DELLO STATO NELLA PARTE IN CUI RICHIEDE LA

CERTIFICAZIONE CONSOLARE, PER I REDDITI PRODOTTI

ALL’ESTERO, AL CITTADINO DI STATO NON APPARTENENTE

ALL’UNIONE EUROPEA ANCHE SE RESIDENTE IN ITALIA

Con la sentenza numero 119, depositata oggi, la Corte costituzionale ha dichiarato

non fondate le questioni di legittimità costituzionale, sollevate dal Tribunale di

Firenze, in riferimento agli articoli 3 e 24 della Costituzione, della disposizione che

impone, ai cittadini di Stati non appartenenti all’Unione europea, di corredare

l’istanza di ammissione al patrocinio a spese dello Stato con la certificazione rilasciata

dall’Ufficio consolare che attesti la veridicità di quanto dichiarato nell’istanza, avuto

riguardo ai redditi prodotti all’estero.

La ratio dell’aggravio documentale è stata individuata, in precedenti pronunce della

stessa Corte, nella necessità di conoscere in tempi brevi la consistenza economica

complessiva dei cittadini di Stati non appartenenti all’Unione europea che chiedono

di essere ammessi al beneficio.

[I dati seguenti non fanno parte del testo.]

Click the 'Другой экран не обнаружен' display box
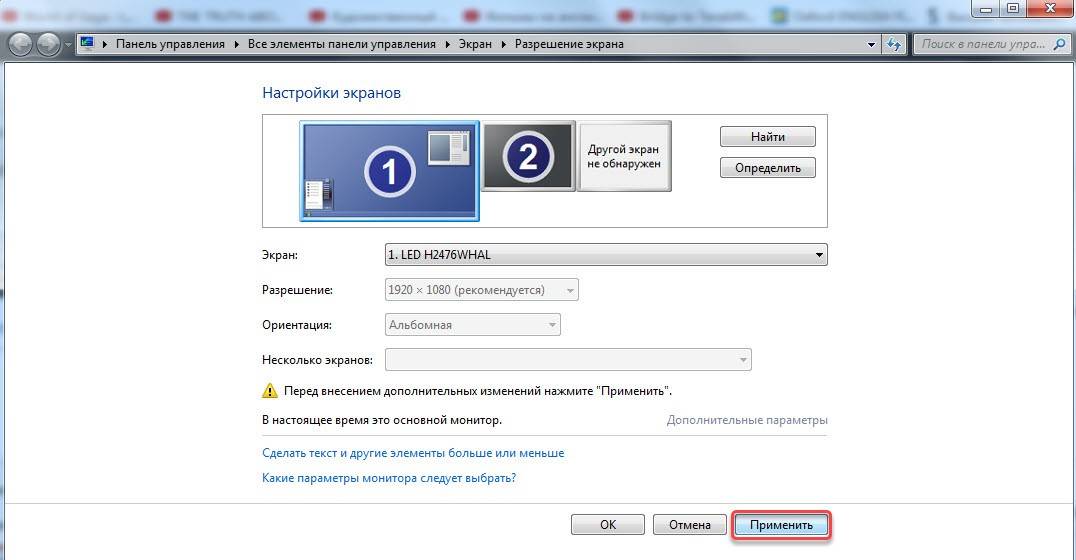 pyautogui.click(x=624, y=156)
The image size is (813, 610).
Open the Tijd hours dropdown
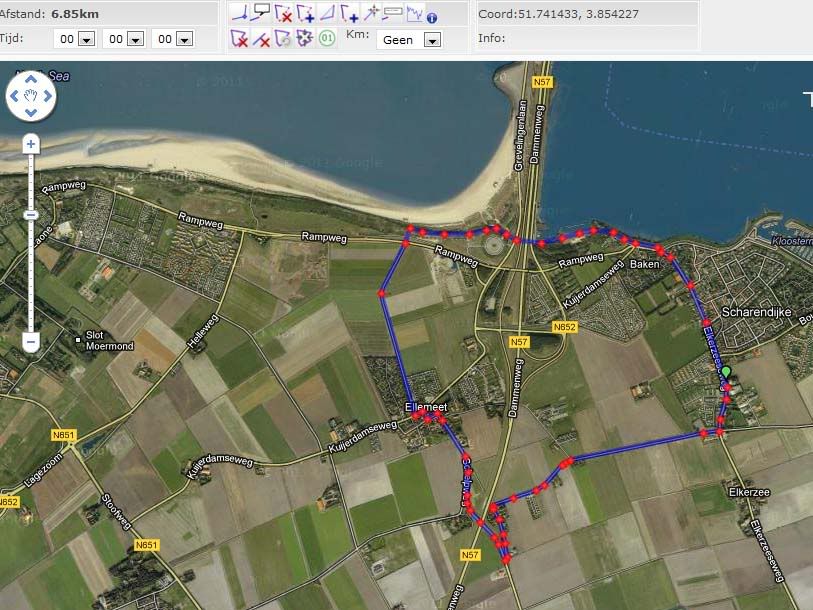(86, 39)
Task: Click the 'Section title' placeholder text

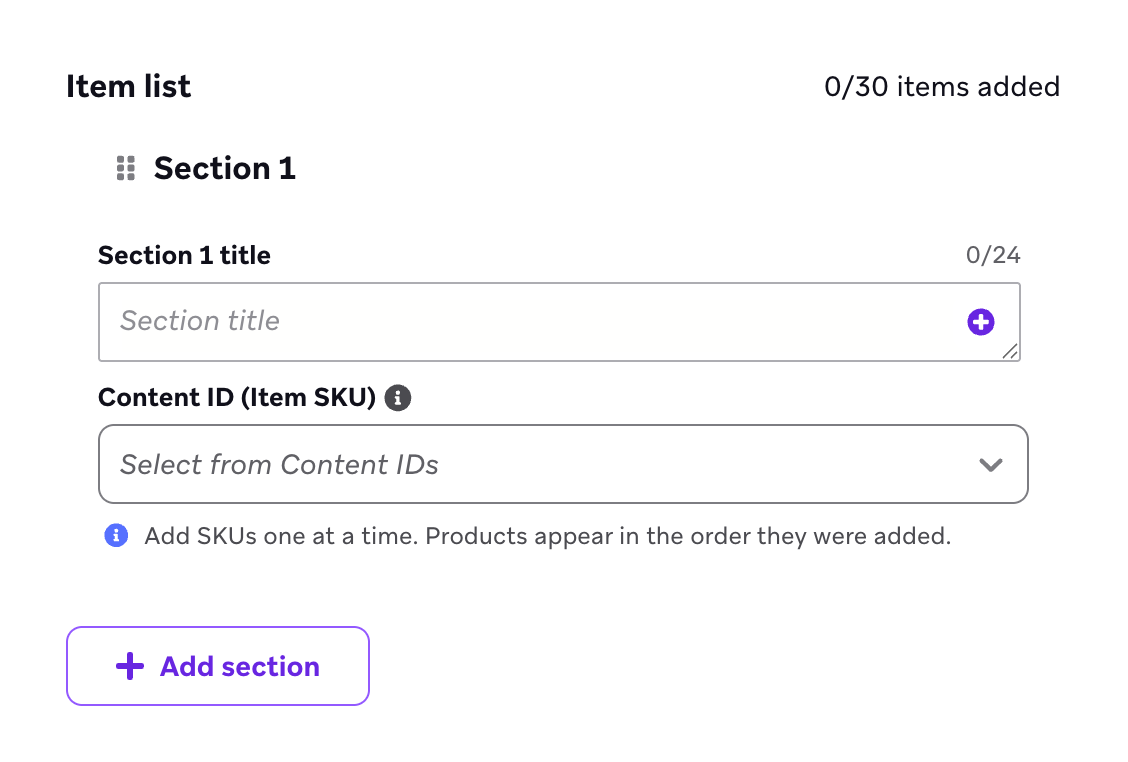Action: click(x=200, y=321)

Al contempo, la previsione consente agli interessati

di rivolgersi agli uffici consolari presenti nel territorio italiano, per ottenere un’unica

certificazione, anziché alle amministrazioni dello Stato di competenza, per il rilascio

di plurime certificazioni.

Tale ratio non viene meno se il cittadino di Stato non appartenente all’Unione

europea che richiede il beneficio sia residente in Italia, poiché la residenza, anche

protratta, nel nostro Paese non fa venir meno l’interesse alla verifica dei redditi

prodotti all’estero, e con essa la necessità della certificazione consolare.L’ammissione al patrocinio a spese dello Stato è condizionata, infatti, alla “non

abbienza” del richiedente, e tale nozione comprende qualsiasi risorsa economica, non

soltanto i redditi da lavoro, che di regola sono prodotti nel luogo in cui si vive.